*** Source material ***

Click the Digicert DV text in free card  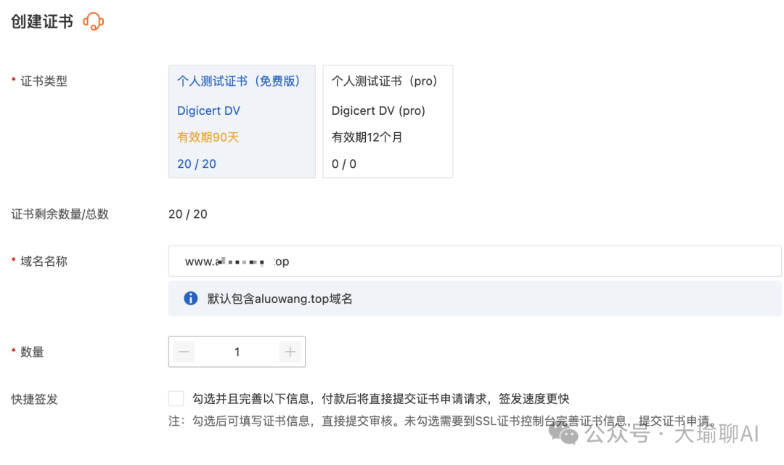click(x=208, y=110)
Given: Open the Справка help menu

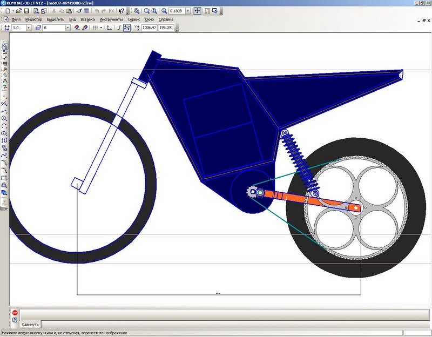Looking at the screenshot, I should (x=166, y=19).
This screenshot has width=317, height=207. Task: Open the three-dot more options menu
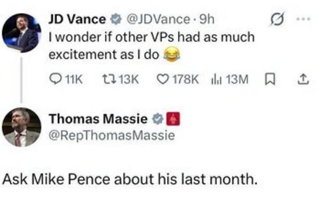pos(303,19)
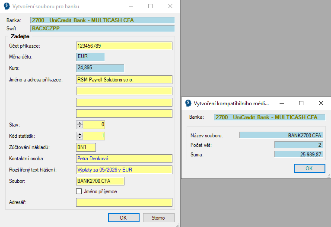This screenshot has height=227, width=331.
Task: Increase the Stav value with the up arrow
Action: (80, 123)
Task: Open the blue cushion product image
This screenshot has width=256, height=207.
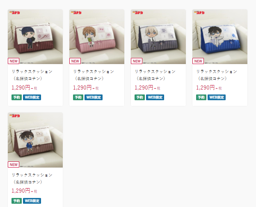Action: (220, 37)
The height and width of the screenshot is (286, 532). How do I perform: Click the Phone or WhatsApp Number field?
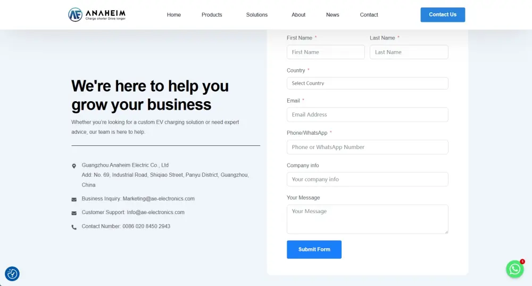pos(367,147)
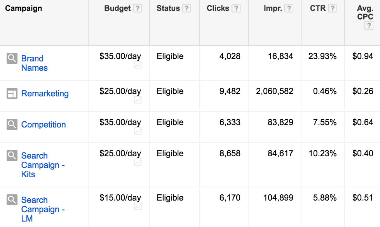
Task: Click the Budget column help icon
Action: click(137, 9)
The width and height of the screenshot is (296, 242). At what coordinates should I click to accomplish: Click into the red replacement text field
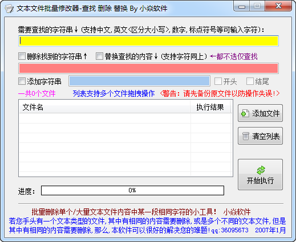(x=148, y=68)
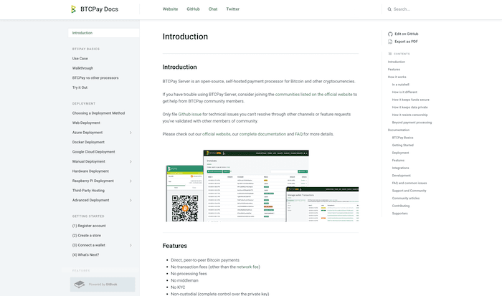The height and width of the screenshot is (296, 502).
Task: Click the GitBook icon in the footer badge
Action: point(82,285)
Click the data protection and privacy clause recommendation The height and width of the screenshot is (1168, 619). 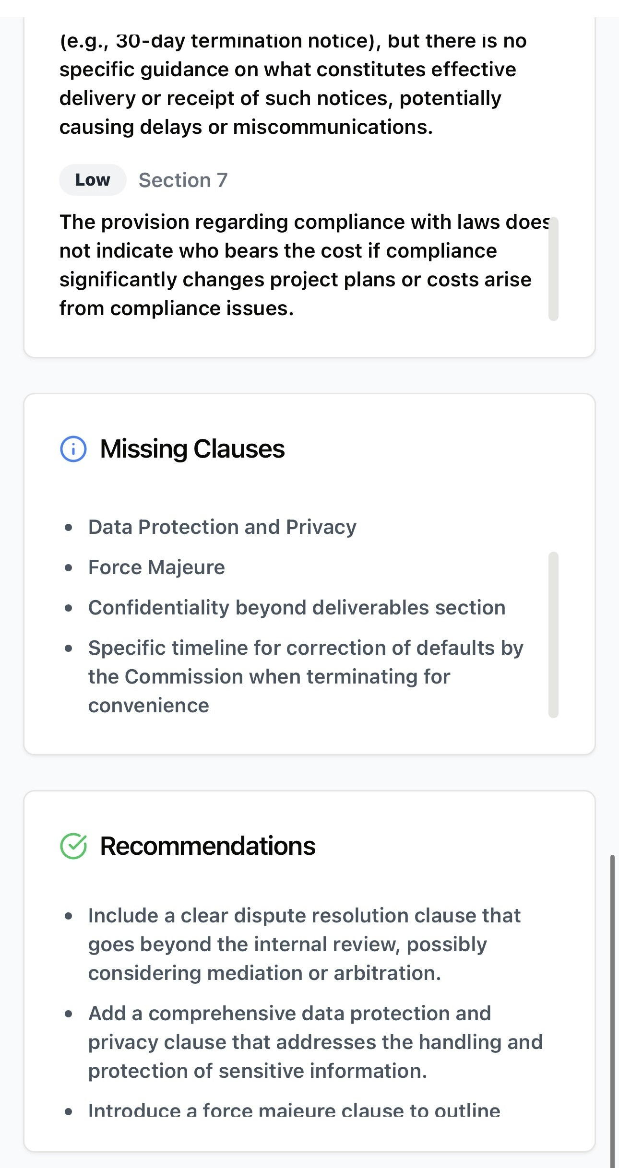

***

▶ **What to do**: Each line from the one containing "This screenshot has width=256, height=207." through the end of the records above is to be retyped exactly, with the pictures omitted and nothing added.

▶ **Written solution**:
This screenshot has width=256, height=207.
Action: (220, 37)
The height and width of the screenshot is (286, 532). How do I perform: Click the Phone or WhatsApp Number field?
pos(367,147)
Task: Click the Budget column help icon
Action: click(137, 9)
The width and height of the screenshot is (296, 242). At what coordinates should I click to accomplish: Click into the red replacement text field
(x=148, y=68)
The height and width of the screenshot is (296, 502).
Task: Click the GitBook icon in the footer badge
Action: point(82,285)
Click the data protection and privacy clause recommendation The height and width of the screenshot is (1168, 619). 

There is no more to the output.